:: Task details ::
For every entry that follows, return an identical copy.

Items from a dataset:
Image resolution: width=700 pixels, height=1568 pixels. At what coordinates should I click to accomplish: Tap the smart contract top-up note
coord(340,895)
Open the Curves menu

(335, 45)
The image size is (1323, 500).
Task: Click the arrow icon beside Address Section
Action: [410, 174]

:: Output ::
Image resolution: width=700 pixels, height=1568 pixels. At what coordinates should I click to accomplish: Tap the smart contract top-up note
coord(340,895)
Open the Curves menu

(335, 45)
The image size is (1323, 500).
Task: Click the arrow icon beside Address Section
Action: [410, 174]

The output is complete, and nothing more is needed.